EXTRAIT DE PAGE:
-.-.-

LAVAL – Étienne Marcoux vivait sur du temps emprunté depuis environ une semaine. Il en était le premier conscient et il n’avait aucun problème avec ça.

 

Lorsque la situation des gardiens de but allait retrouver un semblant de normalité chez le Canadien - lorsque la mystérieuse blessure de Carey Price serait guérie, qu’Al Montoya aurait retrouvé ses esprits ou que, surprise, l’organisation ferait l’acquisition d’Antti Niemi – chacun reprendrait la place qui est sienne. Marcoux ferait ses valises et repartirait aussi vite qu’il était arrivé. Ça avait toujours été ça, le deal.

 

Le séjour de Marcoux avec le Rocket de Laval a approché sa date d’expiration tard mardi soir quand le Canadien a annoncé avoir cédé Zachary Fucale à son club-école. Mais en attendant qu’on confirme sa sortie, le jeune cerbère profite de chaque moment qui lui est accordé dans l’antichambre de la Ligue nationale.

 

« Dans le monde du hockey, ça peut vraiment changer vite. Que ça dure une autre semaine ou que ça finisse demain, je vais juste être content d’avoir eu cette opportunité », racontait-il après un récent entraînement à la Place Bell.

 

Marcoux est bien placé pour savoir que dans son domaine, le plan A peut rapidement prendre le bord. Au début de la saison, toutes les portes étaient en apparence fermées quand il s’est présenté avec le Fuel d’Indy, une équipe de la ECHL affiliée aux Blackhawks de Chicago. Les Hawks ayant déjà six gardiens sous contrat, Marcoux a regardé son premier match des gradins. Mais une blessure et un rappel lui ont ouvert une porte par laquelle il s’est empressé d’entrer.

 

En trois matchs, Marcoux a affiché une moyenne de buts alloués de 2,24 et un taux d’efficacité de ,935, des chiffres qui lui ont permis de gagner la confiance de son entraîneur. « Il m’avait parlé et m’avait dit qu’il resterait avec moi même si les autres revenaient », relate-t-il.

 

Après un entraînement, juste avant de prendre la route pour un programme double en Illinois, Marcoux a reçu un appel de son agent. Le Rocket avait besoin d’un gardien et avait pensé à lui. Il avait le choix : tenter de poursuivre sa bonne séquence et solidifier son poste de numéro un dans la East Coast ou aller réchauffer le banc à Springfield et Hartford. La décision a été facile à prendre.

 

« Tu ne refuses rien quand la Ligue américaine appelle », simplifie-t-il.

 

« Michael McNiven fait partie de l’organisation [du Canadien], je comprends ça et il n’y a vraiment aucun problème. Mais on ne sait jamais. Je ne souhaite de blessure à personne, je veux que tout le monde reste en santé, mais ça peut tellement arriver vite. Tu as ta chance, tu joues un match ou deux, tu te fais voir, ton nom circule. Tu ne sais pas où ça peut te mener. »

 

Des détours, mais un seul but en tête

 

Le plus récent coup de dés d’Étienne Marcoux l’a littéralement ramené à la maison. « Mes parents n’avaient pas encore converti ma chambre en bureau », lance-t-il en riant.

-.-.-

DONNÉES ENREGISTRÉES:
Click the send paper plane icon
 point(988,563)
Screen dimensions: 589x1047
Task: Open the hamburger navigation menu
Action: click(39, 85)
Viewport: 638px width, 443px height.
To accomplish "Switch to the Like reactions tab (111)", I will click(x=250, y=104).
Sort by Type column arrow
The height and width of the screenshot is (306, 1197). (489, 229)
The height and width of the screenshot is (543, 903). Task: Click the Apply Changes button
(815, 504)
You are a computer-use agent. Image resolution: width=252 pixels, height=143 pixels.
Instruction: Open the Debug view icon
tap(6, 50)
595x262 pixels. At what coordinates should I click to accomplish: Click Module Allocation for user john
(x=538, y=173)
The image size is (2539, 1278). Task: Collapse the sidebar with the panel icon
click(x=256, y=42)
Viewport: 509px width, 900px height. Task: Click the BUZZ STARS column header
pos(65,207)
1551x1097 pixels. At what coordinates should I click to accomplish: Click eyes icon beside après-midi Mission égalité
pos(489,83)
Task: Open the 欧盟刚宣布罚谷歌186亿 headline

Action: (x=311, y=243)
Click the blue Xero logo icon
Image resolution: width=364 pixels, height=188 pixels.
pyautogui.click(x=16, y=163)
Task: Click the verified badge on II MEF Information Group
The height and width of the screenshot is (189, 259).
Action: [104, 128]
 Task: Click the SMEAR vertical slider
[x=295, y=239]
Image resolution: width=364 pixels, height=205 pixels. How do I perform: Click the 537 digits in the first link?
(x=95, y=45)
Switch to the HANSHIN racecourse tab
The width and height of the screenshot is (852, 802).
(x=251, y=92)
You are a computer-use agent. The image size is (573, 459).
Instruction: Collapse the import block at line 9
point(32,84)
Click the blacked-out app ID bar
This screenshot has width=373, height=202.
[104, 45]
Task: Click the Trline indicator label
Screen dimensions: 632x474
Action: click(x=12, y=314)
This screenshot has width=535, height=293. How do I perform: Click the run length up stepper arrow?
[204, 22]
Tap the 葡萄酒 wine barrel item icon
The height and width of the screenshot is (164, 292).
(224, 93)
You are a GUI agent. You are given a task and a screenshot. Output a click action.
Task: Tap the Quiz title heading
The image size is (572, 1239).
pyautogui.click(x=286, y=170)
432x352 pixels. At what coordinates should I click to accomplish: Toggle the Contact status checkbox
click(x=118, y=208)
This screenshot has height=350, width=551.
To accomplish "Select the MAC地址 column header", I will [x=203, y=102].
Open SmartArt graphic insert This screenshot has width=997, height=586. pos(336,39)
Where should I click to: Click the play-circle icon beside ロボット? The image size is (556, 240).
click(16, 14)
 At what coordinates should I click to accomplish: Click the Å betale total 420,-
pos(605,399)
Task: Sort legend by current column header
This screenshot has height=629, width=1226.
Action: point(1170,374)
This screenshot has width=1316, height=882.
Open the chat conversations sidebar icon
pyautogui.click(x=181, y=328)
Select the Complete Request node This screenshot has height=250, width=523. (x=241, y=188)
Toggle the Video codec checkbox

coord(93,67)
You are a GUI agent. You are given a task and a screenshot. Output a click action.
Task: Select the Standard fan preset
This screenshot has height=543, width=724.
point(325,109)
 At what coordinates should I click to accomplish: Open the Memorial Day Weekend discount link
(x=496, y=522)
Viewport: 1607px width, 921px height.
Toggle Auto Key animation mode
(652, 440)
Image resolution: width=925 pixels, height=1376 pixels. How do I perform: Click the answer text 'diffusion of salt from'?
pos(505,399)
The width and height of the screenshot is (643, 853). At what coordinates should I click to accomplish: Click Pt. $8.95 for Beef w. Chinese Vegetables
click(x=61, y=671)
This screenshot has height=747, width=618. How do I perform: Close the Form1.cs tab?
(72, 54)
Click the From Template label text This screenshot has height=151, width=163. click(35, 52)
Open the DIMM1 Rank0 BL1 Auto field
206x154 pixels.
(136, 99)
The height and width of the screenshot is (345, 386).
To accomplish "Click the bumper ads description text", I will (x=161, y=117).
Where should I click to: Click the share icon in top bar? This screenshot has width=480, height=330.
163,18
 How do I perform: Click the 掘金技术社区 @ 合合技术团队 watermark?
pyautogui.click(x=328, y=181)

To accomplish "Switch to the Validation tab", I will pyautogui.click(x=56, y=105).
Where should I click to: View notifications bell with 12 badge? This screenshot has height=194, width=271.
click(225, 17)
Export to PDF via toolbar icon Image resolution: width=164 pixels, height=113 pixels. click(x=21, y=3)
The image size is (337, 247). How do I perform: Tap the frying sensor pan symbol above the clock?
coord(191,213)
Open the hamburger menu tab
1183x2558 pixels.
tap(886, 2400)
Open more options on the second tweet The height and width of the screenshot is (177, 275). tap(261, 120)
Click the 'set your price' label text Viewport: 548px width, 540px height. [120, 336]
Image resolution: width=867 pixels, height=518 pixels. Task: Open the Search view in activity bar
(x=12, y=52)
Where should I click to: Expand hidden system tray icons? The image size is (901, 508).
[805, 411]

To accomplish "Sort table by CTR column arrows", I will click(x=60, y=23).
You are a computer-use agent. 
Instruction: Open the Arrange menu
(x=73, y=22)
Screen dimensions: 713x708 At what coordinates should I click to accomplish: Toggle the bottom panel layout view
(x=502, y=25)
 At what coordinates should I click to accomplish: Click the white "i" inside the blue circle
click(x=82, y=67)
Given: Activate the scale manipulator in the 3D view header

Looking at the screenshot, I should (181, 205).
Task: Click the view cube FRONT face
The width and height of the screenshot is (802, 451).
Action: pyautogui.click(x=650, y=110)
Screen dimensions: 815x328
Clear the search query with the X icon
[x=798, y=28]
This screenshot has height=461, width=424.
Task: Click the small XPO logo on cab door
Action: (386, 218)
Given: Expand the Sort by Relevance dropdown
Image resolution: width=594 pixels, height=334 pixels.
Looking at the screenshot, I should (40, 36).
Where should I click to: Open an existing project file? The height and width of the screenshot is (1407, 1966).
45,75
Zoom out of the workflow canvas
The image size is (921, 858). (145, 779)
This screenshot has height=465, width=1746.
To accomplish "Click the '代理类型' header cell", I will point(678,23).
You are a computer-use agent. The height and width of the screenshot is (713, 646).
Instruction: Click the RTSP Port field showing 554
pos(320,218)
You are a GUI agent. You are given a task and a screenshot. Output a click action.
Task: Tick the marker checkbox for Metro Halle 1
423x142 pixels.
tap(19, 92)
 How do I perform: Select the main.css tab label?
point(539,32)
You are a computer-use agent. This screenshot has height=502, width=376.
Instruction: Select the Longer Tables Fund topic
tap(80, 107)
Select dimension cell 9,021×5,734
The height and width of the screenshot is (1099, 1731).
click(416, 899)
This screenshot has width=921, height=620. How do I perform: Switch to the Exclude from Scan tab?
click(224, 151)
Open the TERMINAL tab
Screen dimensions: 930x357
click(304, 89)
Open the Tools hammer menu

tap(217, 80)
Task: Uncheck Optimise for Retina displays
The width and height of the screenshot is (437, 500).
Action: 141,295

-.-.-

DÉTAILS DE L'EXERCICE: Répétez mot pour mot le passage de l'article sur Étienne Marcoux qui va de « Le séjour de » jusqu'à « la Place Bell. » inclus. Ce matériel provient d'une autre source.

RÉPONSE COMPLÈTE:
Le séjour de Marcoux avec le Rocket de Laval a approché sa date d’expiration tard mardi soir quand le Canadien a annoncé avoir cédé Zachary Fucale à son club-école. Mais en attendant qu’on confirme sa sortie, le jeune cerbère profite de chaque moment qui lui est accordé dans l’antichambre de la Ligue nationale.

 

« Dans le monde du hockey, ça peut vraiment changer vite. Que ça dure une autre semaine ou que ça finisse demain, je vais juste être content d’avoir eu cette opportunité », racontait-il après un récent entraînement à la Place Bell.